SCOTLAND’S firefighters will decide next week whether to take industrial action over controversial cuts to the services that a union leader said would make it harder to deal with major incidents such as last year’s devastating blaze at the Glasgow School of Art.
Stephen Thomson, Fire Brigades Union (FBU) Scottish secretary, told The Scotsman that the union feared the cutbacks would be the “thin end of the wedge” that would affect how the service responds to tragedies like the Clutha vaults helicopter crash in November 2013.
An emergency Scotland-wide FBU summit in Glasgow early next week will discuss how to respond to what Mr Thomson claimed is the removal of four fire engines from the Strathclyde area as part of cost saving measures introduced by the single service created by the Scottish Government.
Mr Thomson said the options to be considered by firefighter representatives would include industrial action, which could involve strikes, work to rule or overtime bans.
Scotland’s firefighters last took part in a strike in 2002-03 during a UK-wide dispute with the then Labour government over pay. However, Mr Thomson said the Scottish FBU feared the cuts in Strathclyde would be the start of a scaling back of the 59 fire engines the union says cover the area and would lead to reductions across Scotland as a whole.

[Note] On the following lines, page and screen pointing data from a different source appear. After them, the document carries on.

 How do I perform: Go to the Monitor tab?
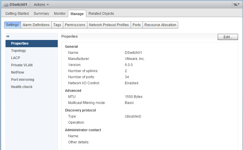60,14
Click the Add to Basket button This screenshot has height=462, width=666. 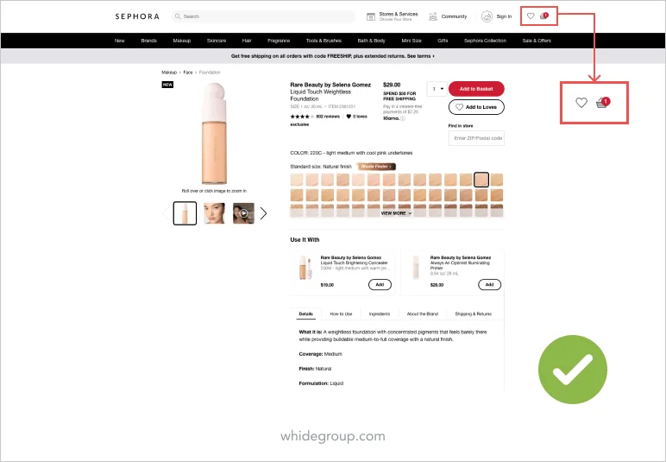click(x=476, y=89)
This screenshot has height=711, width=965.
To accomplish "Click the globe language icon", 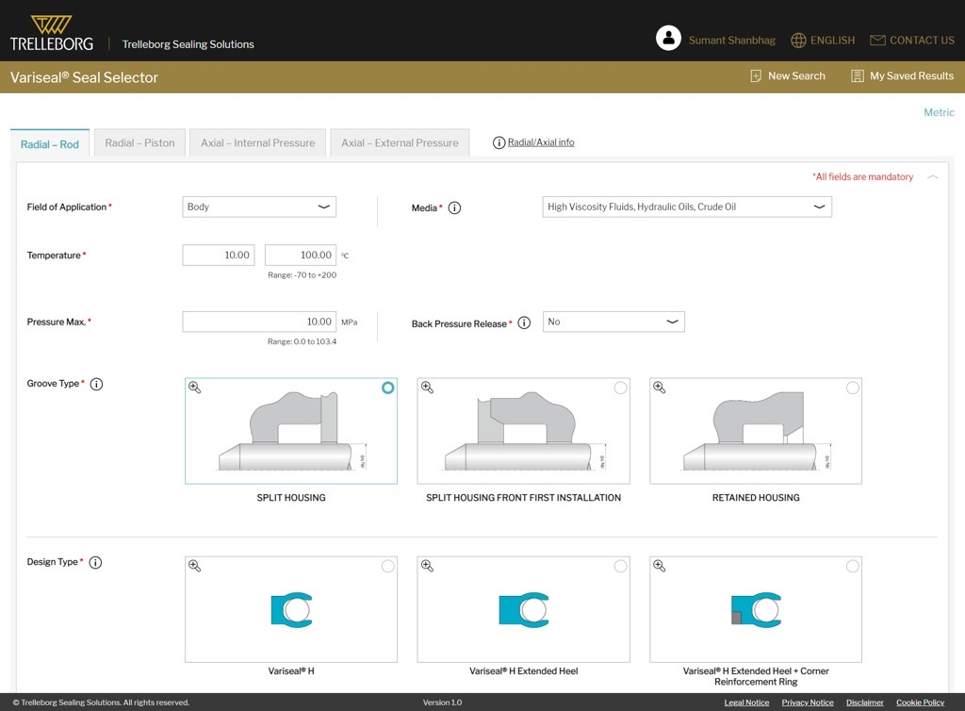I will (x=798, y=41).
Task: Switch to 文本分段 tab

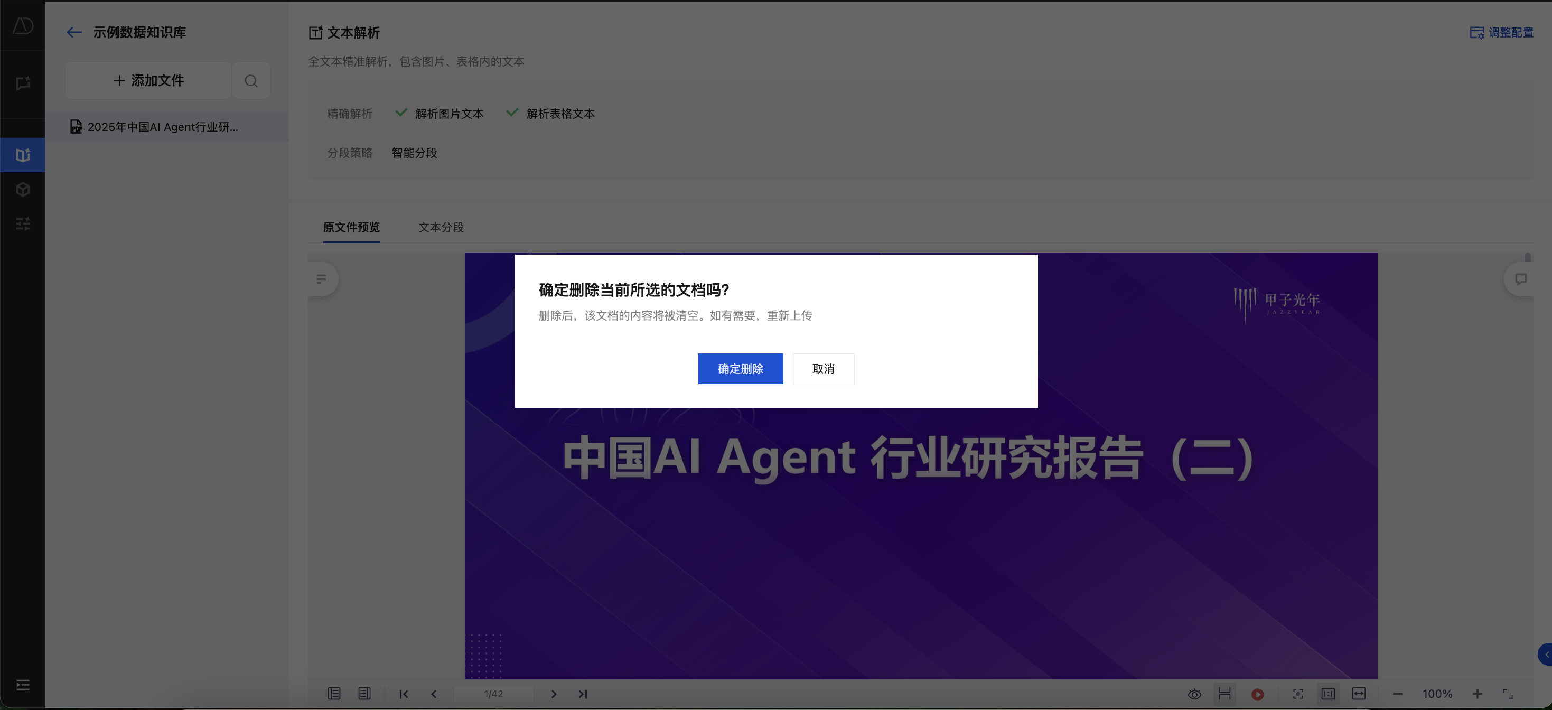Action: pos(441,227)
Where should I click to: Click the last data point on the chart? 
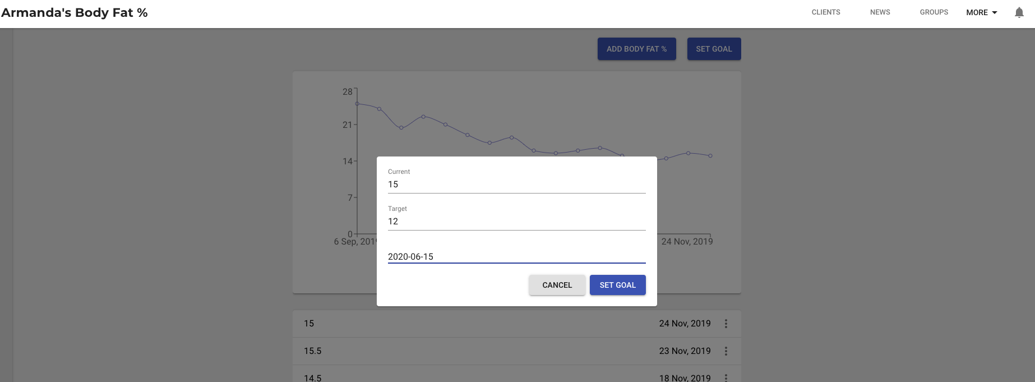pos(710,156)
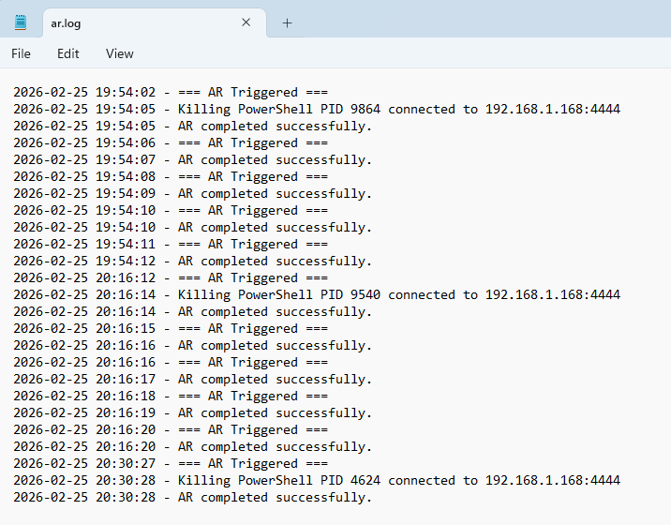Screen dimensions: 671x525
Task: Click the 19:54:09 AR completed successfully line
Action: point(192,194)
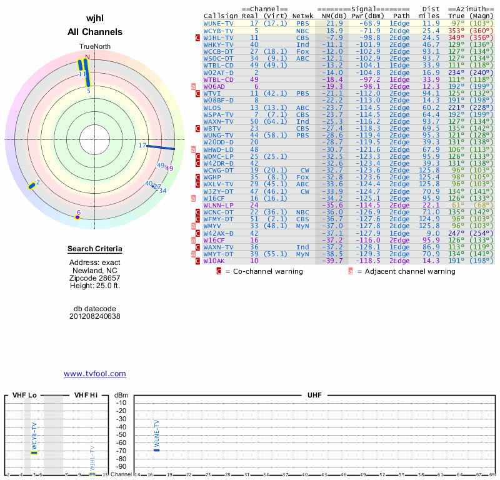Viewport: 500px width, 480px height.
Task: Select the WUNE-TV callsign in the table
Action: 218,23
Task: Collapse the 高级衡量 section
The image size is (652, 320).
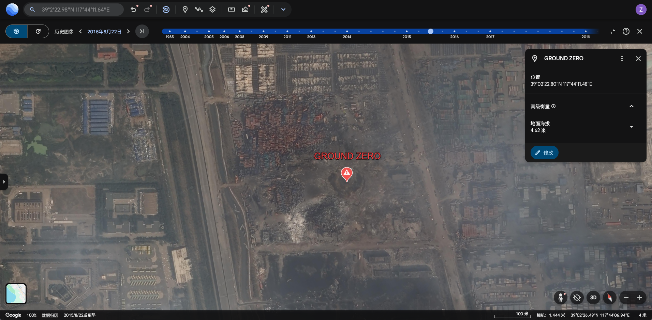Action: click(631, 106)

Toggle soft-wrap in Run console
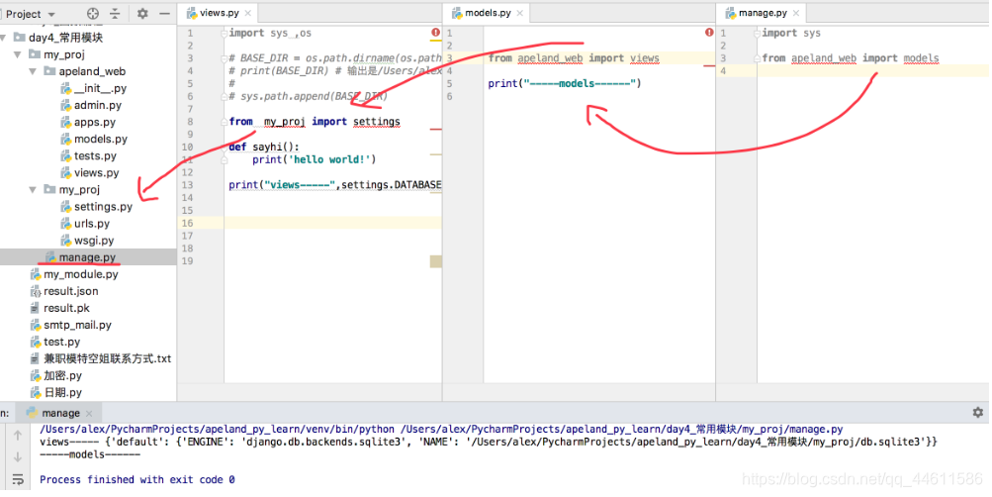point(16,478)
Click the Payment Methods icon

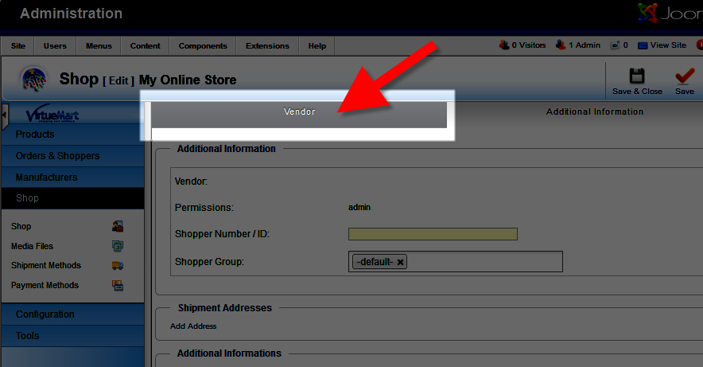click(118, 286)
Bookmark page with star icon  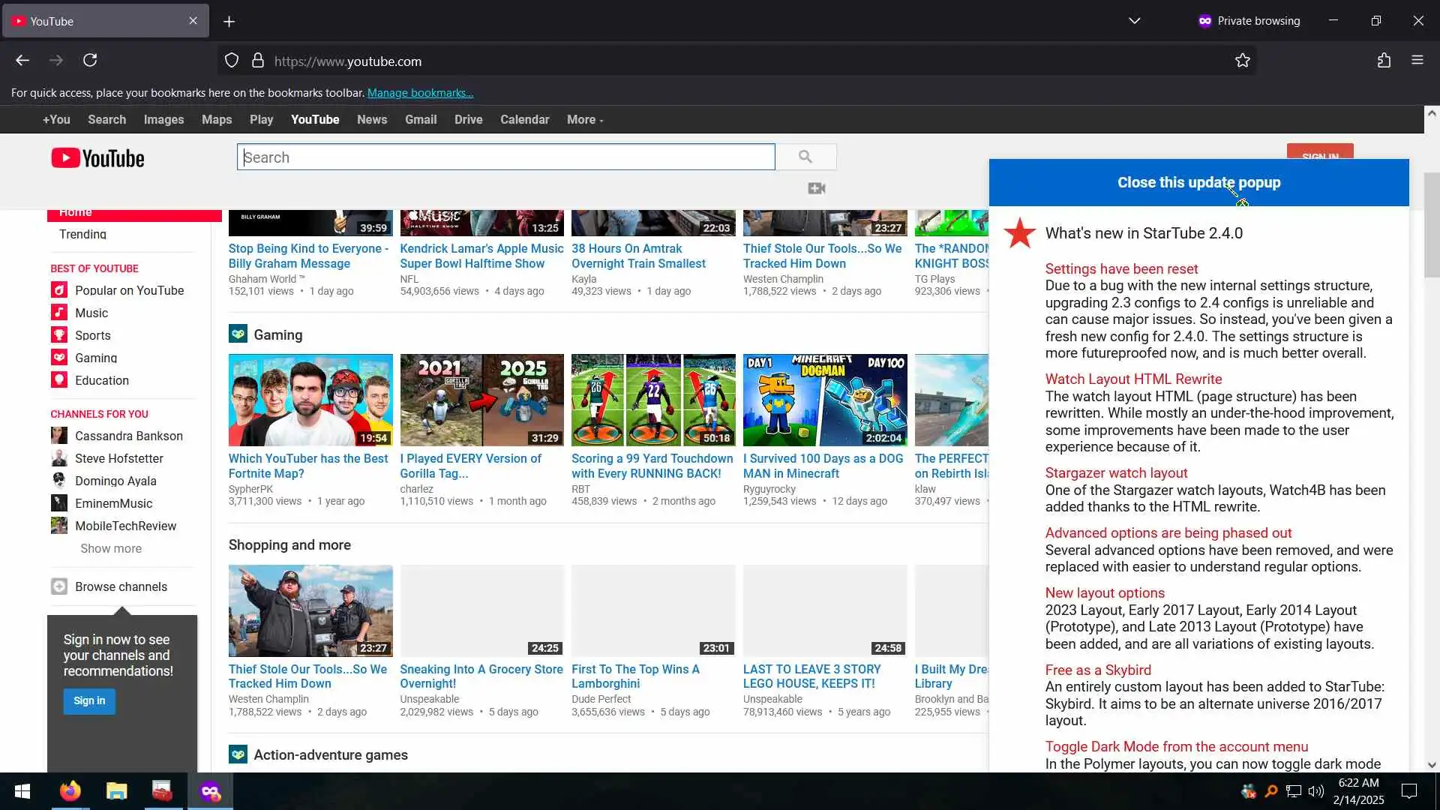click(1242, 61)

The union said one fire engine had already been withdrawn from active service in the Grampian area out of a fleet of six by the Scottish Fire and Rescue Service.
Mr Thomson said the cuts could be “just the tip of the iceberg” and that fire engines could be “grounded” in the same way in other parts of Scotland.
He said: “We’ll discuss our response which will be anything up to and including industrial action. The fear is that this is the thin end of the wedge and if we don’t make noises now there will be more and more cuts.”
Mr Thomson said the union was particularly concerned that the withdrawal of fire engines in Strathclyde would make it harder to deal with blazes in high rise blocks.
He said: “There are lots of high rise incidents in Glasgow where it would be a big thing if we have reduced capacity in this way.”
He warned fewer fire engines would have badly affected the service’s response to major disasters in the city such as when a police helicopter crashed through the roof of the Clutha bar in 2013, claiming the lives of ten people.
Mr Thomson said cuts would affect response times to such incidents and may also have led to more severe damage at the blaze in May last year at the Glasgow School of Art where the library was lost after a fire ripped through the Charles Rennie Mackintosh building. He said: “These cuts could make the difference from the damage we had to it being a total loss. It would have made a real difference to responding to a fire like that at the Glasgow School of Art fire, as well as tragedies like the Clutha crash.”